Il processo civile può durare a lungo per molteplici ragioni: litigiosità, insufficiente dotazione di risorse e personale negli uffici giudiziari, difficoltà organizzative, complessità dei processi e delle loro diverse fasi, possibile procrastinazione strategica messa in atto dai legali rappresentanti le parti. Quanto detto giustifica il fatto che solo il 28% degli intervistati dichiara che la controversia si è conclusa nello stesso anno dell'avvio. È quanto emerge dal report dell'Istat su “Cittadini e giustizia civile” relativo al 2023. Il 49,7% delle cause - rileva l'indagine - si è concluso entro due anni; il 33,4% tra i due e i cinque anni successivi all’anno di inizio e il 16,9% delle cause per concludersi ha avuto bisogno di un periodo superiore a cinque anni.

Queste proporzioni sono diverse confrontando le ripartizioni territoriali: il Nord-ovest ha la quota più elevata di cause concluse entro due anni (56,2%) rispetto al Sud o alle Isole per le quali tale proporzione è minore: (rispettivamente 44,4% e 46,3%; media italiana 49,7%). Le cause che si concludono più frequentemente entro due anni dall’avvio sono quelle relative a interdizioni/inabilitazioni (68,8% di tali cause), separazioni e divorzi (52,8%), incidenti stradali/contravvenzioni al Codice della strada (48,0%) e rilascio di un immobile e fermo amministrativo di bene mobile (47,3%).

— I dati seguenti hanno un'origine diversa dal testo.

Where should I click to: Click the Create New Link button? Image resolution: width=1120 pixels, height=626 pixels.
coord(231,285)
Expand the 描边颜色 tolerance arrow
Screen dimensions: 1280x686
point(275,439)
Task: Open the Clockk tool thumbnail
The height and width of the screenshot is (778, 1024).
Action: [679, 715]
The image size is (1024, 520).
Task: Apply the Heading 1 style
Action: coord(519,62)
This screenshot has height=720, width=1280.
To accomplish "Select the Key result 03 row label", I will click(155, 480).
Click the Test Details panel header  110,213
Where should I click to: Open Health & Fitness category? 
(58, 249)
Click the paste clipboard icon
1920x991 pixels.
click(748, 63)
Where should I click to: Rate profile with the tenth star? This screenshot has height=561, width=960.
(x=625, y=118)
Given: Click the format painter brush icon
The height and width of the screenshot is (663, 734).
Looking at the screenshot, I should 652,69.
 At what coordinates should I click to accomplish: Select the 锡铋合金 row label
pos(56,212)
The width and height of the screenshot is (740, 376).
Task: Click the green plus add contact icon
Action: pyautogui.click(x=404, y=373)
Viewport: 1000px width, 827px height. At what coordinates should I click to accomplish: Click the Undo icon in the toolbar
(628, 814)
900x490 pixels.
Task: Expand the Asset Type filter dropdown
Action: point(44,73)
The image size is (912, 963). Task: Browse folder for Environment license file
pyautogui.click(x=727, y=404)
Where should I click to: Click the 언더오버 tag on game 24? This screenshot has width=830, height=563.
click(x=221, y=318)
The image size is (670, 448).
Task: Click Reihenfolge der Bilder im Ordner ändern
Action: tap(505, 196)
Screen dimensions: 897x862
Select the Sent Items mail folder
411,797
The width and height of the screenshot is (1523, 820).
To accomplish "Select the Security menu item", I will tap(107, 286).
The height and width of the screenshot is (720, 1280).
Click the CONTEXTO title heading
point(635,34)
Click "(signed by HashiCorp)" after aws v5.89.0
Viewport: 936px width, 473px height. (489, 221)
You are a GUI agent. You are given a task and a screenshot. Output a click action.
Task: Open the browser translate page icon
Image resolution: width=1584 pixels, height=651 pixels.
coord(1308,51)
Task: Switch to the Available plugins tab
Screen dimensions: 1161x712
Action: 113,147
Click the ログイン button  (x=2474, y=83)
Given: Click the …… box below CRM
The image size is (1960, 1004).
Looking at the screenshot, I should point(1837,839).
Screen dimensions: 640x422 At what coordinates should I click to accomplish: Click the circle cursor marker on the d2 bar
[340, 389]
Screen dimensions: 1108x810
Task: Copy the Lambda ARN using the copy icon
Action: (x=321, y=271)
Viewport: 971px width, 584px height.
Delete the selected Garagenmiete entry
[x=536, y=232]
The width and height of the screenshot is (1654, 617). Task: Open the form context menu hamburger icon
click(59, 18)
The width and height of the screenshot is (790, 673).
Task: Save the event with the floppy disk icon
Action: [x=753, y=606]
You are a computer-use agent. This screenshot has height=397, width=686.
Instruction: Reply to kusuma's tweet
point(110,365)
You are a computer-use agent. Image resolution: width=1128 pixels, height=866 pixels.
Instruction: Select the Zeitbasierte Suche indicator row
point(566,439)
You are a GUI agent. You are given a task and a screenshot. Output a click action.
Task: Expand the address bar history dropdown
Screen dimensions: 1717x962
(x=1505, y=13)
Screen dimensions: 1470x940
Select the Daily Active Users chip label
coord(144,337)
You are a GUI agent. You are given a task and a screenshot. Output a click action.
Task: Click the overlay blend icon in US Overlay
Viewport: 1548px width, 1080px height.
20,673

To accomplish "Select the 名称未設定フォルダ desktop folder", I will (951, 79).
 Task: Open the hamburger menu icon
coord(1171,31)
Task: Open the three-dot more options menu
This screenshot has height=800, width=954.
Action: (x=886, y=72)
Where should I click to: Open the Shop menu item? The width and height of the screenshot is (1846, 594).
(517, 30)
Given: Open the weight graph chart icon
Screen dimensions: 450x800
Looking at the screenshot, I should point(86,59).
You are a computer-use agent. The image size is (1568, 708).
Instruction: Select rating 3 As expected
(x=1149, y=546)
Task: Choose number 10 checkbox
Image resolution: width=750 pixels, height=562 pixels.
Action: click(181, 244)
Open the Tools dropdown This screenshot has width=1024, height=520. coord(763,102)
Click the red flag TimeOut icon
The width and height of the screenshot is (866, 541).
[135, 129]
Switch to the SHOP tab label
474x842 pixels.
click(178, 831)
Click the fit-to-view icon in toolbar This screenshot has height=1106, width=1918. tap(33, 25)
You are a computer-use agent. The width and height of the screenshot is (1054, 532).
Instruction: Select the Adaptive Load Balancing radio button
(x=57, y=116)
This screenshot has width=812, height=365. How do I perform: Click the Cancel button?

Le cause che invece sono risultate durare più a lungo sono quelle relative a eredità e successioni (il 30,5% dura più di sei anni), diritti della persona (18,2%) proprietà su beni mobili e immobili (25,5%). Risultano essere in corso, in misura maggiore, cause relative a rapporti con la Pubblica Amministrazione (39,0%), tributi/cartelle esattoriali (34,6%), previdenza e assistenza (33,5%), tutti procedimenti che sono stati influenzati nel loro iter dalla pandemia Covid.